From his argument, which is clearly misconceived, it seems that the Appellant did not consider the status of the NBA and LPDC in the eyes of the law, and the different rates assigned to each one.
The NBA is not a juristic person but the same cannot be said for the LPDC, which was created by the Legal Practitioners Act. So, the LPDC is a legal person, which means it can sue and be sued in its name – see LPDC V. Fawehinmi (1985)2 NWLR (Pt. 7) 300 SC.
They also play different roles in the disciplinary proceedings on professional misconduct.
By virtue of Rules 2A (2) and 3 of the Legal Practitioners (Disciplinary Committee) Rules, as amended, a complaint received by any of the persons specified in Rule 2A (1), shall be forwarded to the NBA, which shall cause the complaint to be investigated.

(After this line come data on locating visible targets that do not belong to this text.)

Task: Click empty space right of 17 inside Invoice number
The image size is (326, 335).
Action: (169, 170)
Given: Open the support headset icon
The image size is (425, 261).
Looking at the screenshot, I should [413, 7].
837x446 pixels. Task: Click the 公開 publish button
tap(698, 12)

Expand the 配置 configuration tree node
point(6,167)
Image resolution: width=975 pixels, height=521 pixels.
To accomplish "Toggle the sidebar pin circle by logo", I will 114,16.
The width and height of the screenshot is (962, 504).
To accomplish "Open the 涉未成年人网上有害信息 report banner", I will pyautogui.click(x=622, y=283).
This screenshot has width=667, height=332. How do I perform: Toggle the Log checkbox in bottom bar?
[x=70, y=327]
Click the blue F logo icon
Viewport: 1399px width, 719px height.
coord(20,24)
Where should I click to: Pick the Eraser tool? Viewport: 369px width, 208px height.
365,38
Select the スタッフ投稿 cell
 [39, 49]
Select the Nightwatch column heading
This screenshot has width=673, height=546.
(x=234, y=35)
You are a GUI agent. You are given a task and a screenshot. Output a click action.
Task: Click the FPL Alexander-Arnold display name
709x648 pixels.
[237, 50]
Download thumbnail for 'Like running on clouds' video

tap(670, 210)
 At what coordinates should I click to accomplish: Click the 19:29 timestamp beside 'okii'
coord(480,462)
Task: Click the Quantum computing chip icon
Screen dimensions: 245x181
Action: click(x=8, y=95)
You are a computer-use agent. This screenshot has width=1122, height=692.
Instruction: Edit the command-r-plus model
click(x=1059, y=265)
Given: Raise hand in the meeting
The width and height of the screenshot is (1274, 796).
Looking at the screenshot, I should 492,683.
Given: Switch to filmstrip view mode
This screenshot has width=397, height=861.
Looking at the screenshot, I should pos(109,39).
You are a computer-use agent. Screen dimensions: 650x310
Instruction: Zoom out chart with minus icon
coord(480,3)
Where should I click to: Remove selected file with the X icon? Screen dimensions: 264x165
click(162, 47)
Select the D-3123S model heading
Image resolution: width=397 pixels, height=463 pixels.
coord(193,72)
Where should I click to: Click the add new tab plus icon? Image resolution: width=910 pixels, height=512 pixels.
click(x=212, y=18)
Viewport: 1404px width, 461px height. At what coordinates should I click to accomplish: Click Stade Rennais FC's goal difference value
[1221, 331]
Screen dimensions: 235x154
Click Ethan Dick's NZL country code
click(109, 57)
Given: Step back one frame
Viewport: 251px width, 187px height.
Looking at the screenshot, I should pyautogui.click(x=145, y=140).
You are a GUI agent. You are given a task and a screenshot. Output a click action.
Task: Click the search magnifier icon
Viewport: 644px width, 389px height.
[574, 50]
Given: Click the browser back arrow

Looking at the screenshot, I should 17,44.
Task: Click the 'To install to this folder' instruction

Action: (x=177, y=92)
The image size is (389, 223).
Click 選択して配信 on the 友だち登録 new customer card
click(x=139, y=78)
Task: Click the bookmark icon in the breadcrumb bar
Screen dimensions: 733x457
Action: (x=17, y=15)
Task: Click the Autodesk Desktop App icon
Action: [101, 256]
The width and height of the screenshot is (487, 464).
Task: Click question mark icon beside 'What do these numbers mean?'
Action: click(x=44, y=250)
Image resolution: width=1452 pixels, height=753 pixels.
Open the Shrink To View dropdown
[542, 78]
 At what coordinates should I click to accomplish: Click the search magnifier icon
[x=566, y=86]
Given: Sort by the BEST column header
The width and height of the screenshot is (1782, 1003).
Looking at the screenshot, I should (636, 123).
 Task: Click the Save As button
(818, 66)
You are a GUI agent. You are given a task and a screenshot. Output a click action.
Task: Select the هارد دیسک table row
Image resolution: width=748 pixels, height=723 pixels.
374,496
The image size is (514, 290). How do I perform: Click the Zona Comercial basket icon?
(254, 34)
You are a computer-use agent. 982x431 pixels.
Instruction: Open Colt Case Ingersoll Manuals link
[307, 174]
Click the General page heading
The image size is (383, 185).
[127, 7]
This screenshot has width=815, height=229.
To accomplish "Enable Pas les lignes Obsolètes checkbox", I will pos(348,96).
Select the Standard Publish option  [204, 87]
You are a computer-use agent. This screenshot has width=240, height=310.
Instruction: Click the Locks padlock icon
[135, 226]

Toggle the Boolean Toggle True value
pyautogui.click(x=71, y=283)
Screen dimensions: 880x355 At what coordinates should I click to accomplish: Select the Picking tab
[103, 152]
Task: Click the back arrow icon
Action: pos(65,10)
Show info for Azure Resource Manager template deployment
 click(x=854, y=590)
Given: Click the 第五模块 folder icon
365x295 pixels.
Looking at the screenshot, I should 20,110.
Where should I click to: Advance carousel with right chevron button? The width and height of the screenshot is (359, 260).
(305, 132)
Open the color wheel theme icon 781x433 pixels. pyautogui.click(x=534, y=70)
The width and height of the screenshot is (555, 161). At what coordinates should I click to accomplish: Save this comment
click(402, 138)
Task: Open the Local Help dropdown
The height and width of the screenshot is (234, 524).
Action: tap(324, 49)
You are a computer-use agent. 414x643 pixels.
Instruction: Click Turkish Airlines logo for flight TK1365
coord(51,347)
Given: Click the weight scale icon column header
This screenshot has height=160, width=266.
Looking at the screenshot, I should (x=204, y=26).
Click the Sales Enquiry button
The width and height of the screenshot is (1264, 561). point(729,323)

In any case where “in pursuance of Section 10 (1) of the Legal Practitioners Act”, the NBA is of the opinion that a prima facie case is shown against a legal practitioner, the NBA shall forward a report of such a case to the Secretary of the LPDC. The said Section 10 (1) (b) of the Legal Practitioners Act provides:
The Body of Benchers shall be responsible for –
(b) The exercise of disciplinary jurisdiction over members of the legal profession and over students seeking to become legal practitioners.
And Section 11(1) of the said Legal Practitioners Act provides that:
There shall be a committee of the Body of Benchers to be known as the Legal Practitioners Disciplinary Committee (in this Act referred to as “the Disciplinary Committee”) which shall be charged with the duty of considering and determining any case where it is alleged that a person whose name is on the Roll has
misbehaved in his capacity as a legal practitioner or should for any other reason be the subject of proceedings under this Act.
So, the NBA plays its part, and the LPDC is left to decide the case. As this Court stated in Okike V. LPDC (2005)15 NWLR (Pt. 949) 471:
It is not the Charge forwarded to the Respondent [the LPDC] that gives it jurisdiction to “try” a legal practitioner against whom a complaint is made, but Section 10(1) (b) of the Legal Practitioners Act.
However, the Appellant has also argued that since the NBA was the Complainant at the LPDC, and this is an Appeal and not a trial, Parties to this Appeal cannot be changed or altered at this stage. I am baffled, and it appears to me that the import of the finding that the Respondent is not a juristic person, is lost on the Appellant.
The Issue is not whether the Parties can be changed or not. The issue is whether the Appeal is competent bearing in mind that the NBA, who cannot be sued in its name, is the only Respondent, and the LPDC, who could be sued in its name, is not a Respondent.
It is well settled that for an action to be properly constituted so as to vest jurisdiction in the Court to
adjudicate on the matter, there must be a competent Plaintiff and a competent Defendant, and where either of them is not a legal person, the action is liable to be struck out for being incompetent – see Agbonmagbe Bank V. General Manager, G. B. Ollivant Ltd. & Anor. (1961) All NLR 116.
In this case, there is only one Appellant and one Respondent, who is a non-juristic person, and as it cannot be sued in its name, it must be struck out as a Party to this Appeal. It also follows as a matter of course that the Appeal itself must be struck out as well.
The outcome would have been different if the LPDC was also made a Party to the Appeal along with the NBA or even on its own (the cases referred to above had LPDC as a Party to the Appeal). The position of the law is that once there is a Plaintiff or Defendant with requisite juristic capacity to sue and be sued, such an action would be properly constituted as to Parties, and the action cannot be defeated on the ground of want of capacity to sue and be sued – see Nigerian Nurses Assoc. & Anor V. A-G., Fed. (1981) 11 – 12 SC 1.
In the final analysis, the Objection raised by the Respondent
to the competency of the Appeal is sustained. The Respondent is struck out as a Party to the Appeal and the Appeal is struck out.